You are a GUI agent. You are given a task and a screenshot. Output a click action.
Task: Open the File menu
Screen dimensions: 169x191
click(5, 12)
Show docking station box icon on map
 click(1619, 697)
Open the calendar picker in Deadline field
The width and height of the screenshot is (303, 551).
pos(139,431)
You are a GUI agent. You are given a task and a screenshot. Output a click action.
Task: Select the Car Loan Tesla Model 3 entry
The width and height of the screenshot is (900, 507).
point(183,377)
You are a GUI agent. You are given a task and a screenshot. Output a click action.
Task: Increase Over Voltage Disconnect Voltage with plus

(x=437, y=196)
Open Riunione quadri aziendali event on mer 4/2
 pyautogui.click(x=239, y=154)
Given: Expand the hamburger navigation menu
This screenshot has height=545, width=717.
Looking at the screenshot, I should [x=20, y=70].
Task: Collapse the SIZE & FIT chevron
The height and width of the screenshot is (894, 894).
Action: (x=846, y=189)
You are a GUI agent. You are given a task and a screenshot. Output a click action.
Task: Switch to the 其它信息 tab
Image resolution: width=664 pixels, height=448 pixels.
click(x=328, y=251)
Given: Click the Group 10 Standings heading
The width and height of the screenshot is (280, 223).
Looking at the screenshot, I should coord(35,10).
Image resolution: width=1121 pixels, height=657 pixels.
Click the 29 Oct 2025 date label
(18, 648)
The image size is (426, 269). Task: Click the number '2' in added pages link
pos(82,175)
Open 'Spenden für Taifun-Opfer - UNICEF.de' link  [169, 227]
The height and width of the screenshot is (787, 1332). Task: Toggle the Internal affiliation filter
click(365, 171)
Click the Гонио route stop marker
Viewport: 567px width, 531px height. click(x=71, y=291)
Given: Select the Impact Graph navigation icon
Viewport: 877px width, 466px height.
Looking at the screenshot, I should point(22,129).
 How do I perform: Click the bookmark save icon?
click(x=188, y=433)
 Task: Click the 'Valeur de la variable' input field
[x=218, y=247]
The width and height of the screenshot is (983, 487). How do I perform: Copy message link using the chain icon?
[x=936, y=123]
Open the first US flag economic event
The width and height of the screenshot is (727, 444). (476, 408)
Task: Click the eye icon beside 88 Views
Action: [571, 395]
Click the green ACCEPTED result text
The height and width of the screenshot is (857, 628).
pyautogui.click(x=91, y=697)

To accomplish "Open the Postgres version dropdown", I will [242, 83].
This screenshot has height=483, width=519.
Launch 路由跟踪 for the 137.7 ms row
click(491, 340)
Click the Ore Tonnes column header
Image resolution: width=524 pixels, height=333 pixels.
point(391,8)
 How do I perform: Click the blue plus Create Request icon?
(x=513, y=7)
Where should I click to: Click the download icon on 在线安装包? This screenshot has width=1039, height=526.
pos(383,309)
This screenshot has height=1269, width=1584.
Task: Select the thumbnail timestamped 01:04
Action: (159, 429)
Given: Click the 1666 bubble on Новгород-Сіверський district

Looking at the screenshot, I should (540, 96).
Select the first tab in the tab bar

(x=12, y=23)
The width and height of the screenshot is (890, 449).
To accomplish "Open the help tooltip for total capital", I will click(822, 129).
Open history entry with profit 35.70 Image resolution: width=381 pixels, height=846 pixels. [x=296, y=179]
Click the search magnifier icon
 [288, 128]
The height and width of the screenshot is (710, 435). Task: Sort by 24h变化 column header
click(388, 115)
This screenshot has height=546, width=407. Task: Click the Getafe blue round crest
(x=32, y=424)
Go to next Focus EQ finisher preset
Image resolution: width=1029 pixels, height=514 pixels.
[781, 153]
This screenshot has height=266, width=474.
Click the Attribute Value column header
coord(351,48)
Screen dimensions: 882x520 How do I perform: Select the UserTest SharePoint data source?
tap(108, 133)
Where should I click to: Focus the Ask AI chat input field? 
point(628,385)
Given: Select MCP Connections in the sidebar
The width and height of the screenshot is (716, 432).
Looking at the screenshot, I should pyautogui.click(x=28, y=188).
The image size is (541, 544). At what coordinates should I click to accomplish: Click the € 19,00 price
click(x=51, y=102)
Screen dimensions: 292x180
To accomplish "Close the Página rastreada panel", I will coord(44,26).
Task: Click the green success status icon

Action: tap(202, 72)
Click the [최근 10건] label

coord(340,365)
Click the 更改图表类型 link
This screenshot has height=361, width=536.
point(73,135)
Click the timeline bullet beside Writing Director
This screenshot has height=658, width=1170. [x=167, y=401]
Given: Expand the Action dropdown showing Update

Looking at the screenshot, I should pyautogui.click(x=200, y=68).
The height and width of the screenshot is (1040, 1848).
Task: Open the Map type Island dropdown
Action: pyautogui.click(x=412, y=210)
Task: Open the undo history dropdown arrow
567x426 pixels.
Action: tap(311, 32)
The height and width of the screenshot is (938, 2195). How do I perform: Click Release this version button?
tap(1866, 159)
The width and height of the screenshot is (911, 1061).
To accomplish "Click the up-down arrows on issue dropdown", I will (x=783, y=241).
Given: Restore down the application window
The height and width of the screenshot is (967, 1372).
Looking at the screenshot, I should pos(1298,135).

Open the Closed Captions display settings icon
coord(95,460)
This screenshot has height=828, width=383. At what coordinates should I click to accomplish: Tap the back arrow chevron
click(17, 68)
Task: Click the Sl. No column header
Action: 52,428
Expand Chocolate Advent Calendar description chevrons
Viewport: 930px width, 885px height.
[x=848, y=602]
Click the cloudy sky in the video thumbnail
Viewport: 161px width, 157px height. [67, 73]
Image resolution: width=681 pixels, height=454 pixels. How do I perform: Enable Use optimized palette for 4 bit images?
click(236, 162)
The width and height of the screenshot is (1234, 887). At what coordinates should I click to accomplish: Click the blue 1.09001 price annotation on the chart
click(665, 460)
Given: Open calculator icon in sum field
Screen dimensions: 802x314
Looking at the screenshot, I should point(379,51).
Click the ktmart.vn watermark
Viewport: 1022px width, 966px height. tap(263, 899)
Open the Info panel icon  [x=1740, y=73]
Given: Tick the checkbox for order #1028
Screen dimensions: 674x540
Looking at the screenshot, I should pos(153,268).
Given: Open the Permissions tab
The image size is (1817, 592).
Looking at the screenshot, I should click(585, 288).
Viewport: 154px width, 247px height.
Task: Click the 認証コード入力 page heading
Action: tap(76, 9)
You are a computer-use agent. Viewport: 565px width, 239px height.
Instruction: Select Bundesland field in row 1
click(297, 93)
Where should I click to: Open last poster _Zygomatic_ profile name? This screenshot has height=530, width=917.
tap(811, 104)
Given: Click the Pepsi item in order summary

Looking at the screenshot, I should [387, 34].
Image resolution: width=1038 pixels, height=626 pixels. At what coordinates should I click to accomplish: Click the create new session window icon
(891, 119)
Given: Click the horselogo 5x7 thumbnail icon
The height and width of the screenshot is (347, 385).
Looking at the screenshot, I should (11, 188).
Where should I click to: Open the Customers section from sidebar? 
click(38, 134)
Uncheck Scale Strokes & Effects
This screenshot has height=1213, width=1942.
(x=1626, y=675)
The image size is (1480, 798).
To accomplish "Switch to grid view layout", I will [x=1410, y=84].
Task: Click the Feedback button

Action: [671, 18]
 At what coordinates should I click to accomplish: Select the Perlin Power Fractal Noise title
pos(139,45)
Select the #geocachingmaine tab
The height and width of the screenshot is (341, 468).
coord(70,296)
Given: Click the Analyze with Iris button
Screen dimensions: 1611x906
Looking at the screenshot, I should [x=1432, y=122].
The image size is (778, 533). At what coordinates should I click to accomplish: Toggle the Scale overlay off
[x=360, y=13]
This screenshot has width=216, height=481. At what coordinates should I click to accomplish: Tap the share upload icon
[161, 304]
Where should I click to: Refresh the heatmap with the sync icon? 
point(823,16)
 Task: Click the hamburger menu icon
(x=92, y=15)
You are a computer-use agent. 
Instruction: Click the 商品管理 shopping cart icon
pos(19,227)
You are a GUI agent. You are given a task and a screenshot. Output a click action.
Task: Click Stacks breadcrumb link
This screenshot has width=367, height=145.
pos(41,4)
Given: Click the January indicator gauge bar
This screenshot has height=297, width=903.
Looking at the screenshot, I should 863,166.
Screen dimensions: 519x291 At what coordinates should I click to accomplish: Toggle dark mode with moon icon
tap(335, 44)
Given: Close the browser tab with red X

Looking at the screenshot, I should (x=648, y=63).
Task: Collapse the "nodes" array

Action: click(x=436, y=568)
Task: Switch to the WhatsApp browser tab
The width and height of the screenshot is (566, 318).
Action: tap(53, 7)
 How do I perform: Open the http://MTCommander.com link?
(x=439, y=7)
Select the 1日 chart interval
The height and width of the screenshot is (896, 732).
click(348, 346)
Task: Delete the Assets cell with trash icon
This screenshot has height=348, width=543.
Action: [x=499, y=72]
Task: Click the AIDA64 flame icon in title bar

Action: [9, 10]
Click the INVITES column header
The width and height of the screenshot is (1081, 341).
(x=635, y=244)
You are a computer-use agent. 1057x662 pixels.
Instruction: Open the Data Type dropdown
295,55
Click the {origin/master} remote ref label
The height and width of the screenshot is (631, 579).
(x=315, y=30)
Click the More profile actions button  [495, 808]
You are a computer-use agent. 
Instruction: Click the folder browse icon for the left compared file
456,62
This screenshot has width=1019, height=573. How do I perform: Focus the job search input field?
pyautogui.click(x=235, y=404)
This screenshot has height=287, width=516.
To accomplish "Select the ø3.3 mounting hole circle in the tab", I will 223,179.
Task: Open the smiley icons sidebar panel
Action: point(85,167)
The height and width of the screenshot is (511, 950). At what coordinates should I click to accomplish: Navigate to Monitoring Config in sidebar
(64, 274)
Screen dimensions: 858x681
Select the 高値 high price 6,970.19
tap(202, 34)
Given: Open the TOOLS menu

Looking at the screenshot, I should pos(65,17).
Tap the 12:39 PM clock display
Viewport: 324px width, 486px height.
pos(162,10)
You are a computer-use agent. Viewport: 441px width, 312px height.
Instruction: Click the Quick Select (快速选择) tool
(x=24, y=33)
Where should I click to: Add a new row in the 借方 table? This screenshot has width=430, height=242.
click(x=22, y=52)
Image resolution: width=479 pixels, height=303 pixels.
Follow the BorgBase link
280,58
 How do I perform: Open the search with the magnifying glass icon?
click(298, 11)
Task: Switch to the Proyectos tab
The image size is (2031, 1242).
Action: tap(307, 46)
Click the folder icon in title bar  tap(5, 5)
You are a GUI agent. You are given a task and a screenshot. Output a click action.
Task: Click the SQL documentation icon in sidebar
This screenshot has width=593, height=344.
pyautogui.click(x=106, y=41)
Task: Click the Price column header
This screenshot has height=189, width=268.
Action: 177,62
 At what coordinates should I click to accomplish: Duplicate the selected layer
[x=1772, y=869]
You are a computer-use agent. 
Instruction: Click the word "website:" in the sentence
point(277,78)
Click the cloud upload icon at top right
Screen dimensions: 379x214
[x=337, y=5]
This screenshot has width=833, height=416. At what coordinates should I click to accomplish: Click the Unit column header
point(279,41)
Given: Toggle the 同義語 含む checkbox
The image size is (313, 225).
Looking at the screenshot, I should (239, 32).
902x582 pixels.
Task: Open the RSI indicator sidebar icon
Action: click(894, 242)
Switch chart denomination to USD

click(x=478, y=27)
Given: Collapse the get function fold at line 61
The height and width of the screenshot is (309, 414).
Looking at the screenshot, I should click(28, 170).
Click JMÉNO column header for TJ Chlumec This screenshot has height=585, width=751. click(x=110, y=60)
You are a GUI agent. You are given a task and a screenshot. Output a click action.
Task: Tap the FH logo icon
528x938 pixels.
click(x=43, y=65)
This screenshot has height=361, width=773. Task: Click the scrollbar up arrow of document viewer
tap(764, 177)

┄┄┄┄┄┄┄┄┄┄

__AIM__.
Write out the lines of the material as a numbered list, starting at the line that contains "This screenshot has height=266, width=474." and ending at the line that contains "I will coord(44,26).", both included. Omit any blank lines.

__TASK OUTPUT__.
1. This screenshot has height=266, width=474.
2. Click the Attribute Value column header
3. coord(351,48)
4. Screen dimensions: 882x520 How do I perform: Select the UserTest SharePoint data source?
5. tap(108, 133)
6. Where should I click to: Focus the Ask AI chat input field? 
7. point(628,385)
8. Given: Select MCP Connections in the sidebar
9. The width and height of the screenshot is (716, 432).
10. Looking at the screenshot, I should pyautogui.click(x=28, y=188).
11. The image size is (541, 544). At what coordinates should I click to accomplish: Click the € 19,00 price
12. click(x=51, y=102)
13. Screen dimensions: 292x180
14. To accomplish "Close the Página rastreada panel", I will coord(44,26).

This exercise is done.